NEW YORK, APR 19: There is an unrecognized epidemic of skin cancer underway in the United States, the American Academy of Dermatology warns.One in five Americans will develop skin cancer, and a person's risk of the disease doubles if he or she has had five or more sunburns, according to a report in the April issue of the Mayo Clinic Health Letter.

Basal and squamous cell carcinomas, the most common and treatable types of skin cancers, had long been considered a problem only for people over 50, according to the report. But Mayo Clinic researchers found that the percentage of women under 40 with the more common type, basal cell, tripled between 1976 and 2003, while the rate of squamous cell cancers increased four-fold.

In the same study, the researchers found that just 60% of the cancers they identified occurred on skin frequently exposed to the sun, such as the head and neck, rather than the normal 90%. Most of the remaining cancers were seen on the torso.
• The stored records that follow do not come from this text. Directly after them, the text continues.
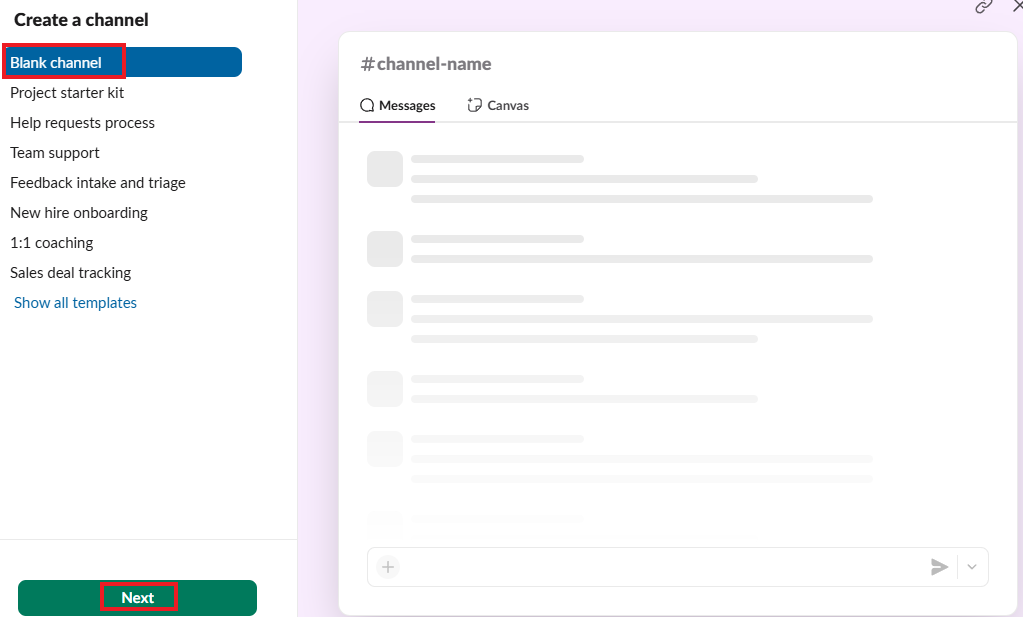Switch to the Messages tab
The width and height of the screenshot is (1023, 617).
[397, 105]
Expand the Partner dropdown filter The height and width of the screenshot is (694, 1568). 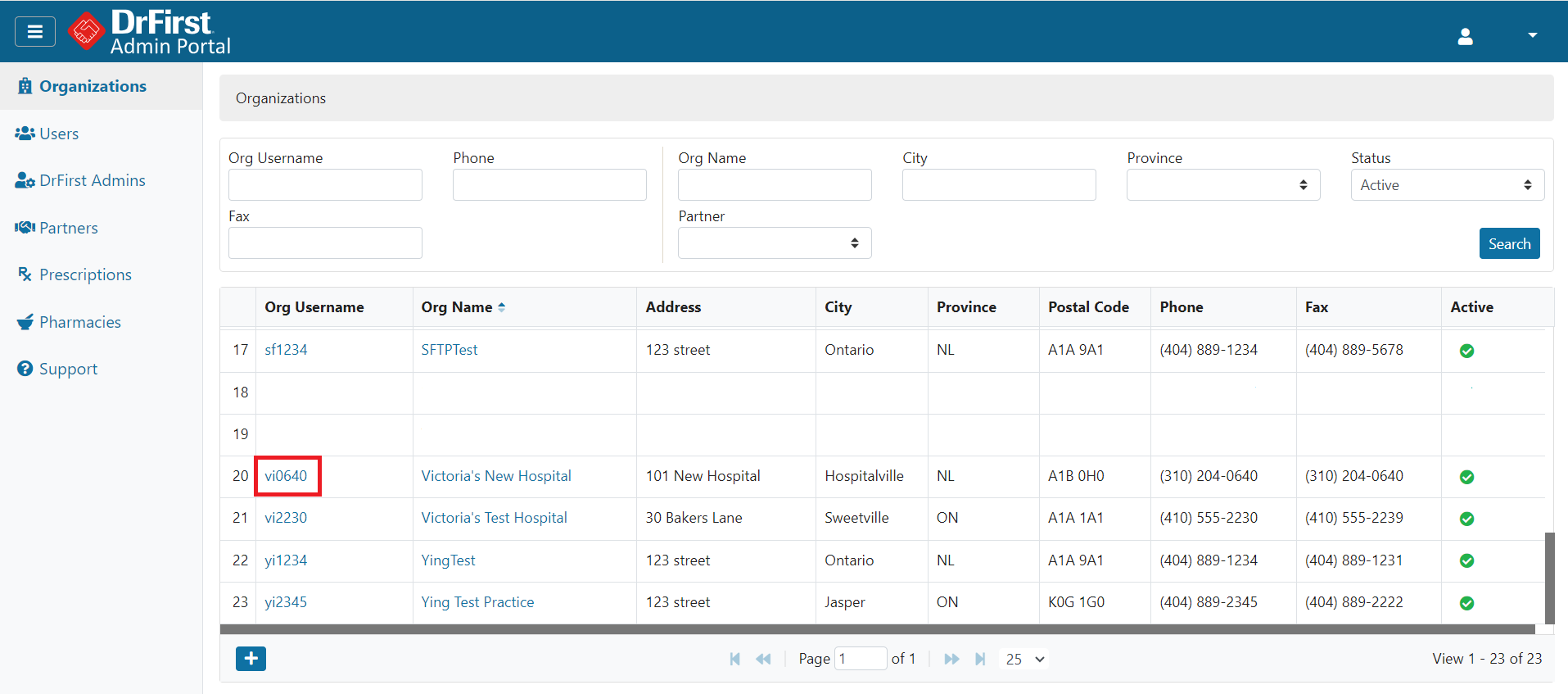click(774, 243)
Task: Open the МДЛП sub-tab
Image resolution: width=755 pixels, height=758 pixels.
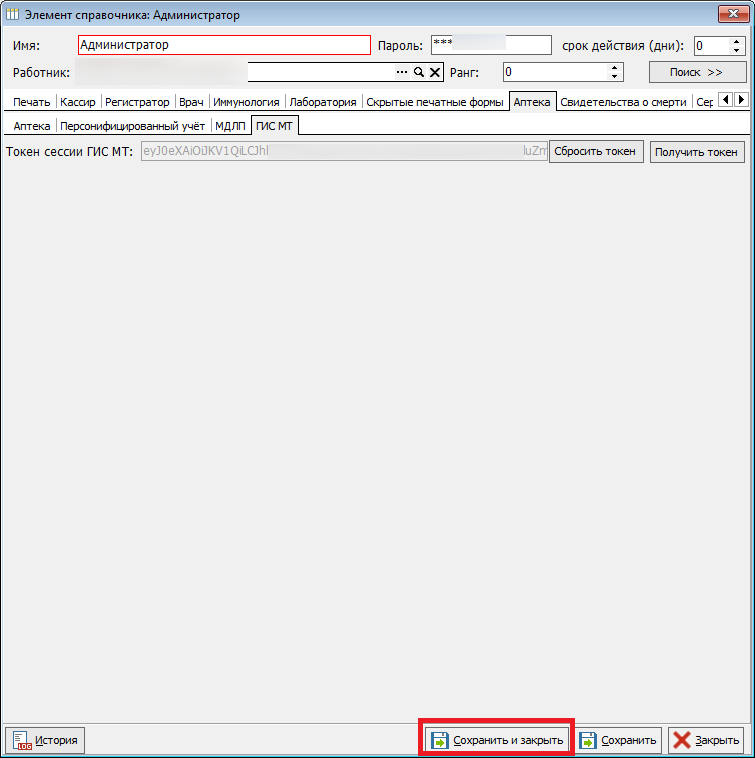Action: [230, 126]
The researchers suspect this may be due to more widespread use of tanning beds.

Two types of ultraviolet (UV) light are implicated in skin cancers, the article explains. UVA, which penetrates deeper into the skin and impairs its immune defenses, is more responsible for melanoma, the most deadly type of skin cancer. UVB exposure causes sunburn, as well as squamous and basal cell skin cancers.

Tanning beds chiefly release UVA, although some also use UVB.

According to the Mayo Clinic report, ''occasional yet intense UVA exposure poses a greater risk of melanoma skin cancer than does spending long hours in the sun.'' The report offers the following tips for effective sun protection: --Apply sunscreen 30 minutes before you are going to be outside, even if the weather is cloudy or hazy. --Spend as little time as possible in the direct sun between 10 am and 4 pm.

--Use about an ounce of sunscreen -- roughly a shot glass full -- and reapply it every two hours.

--Always wear sunglasses and a broad-brimmed hat, and wear clothing made from tightly woven fabric to protect your skin.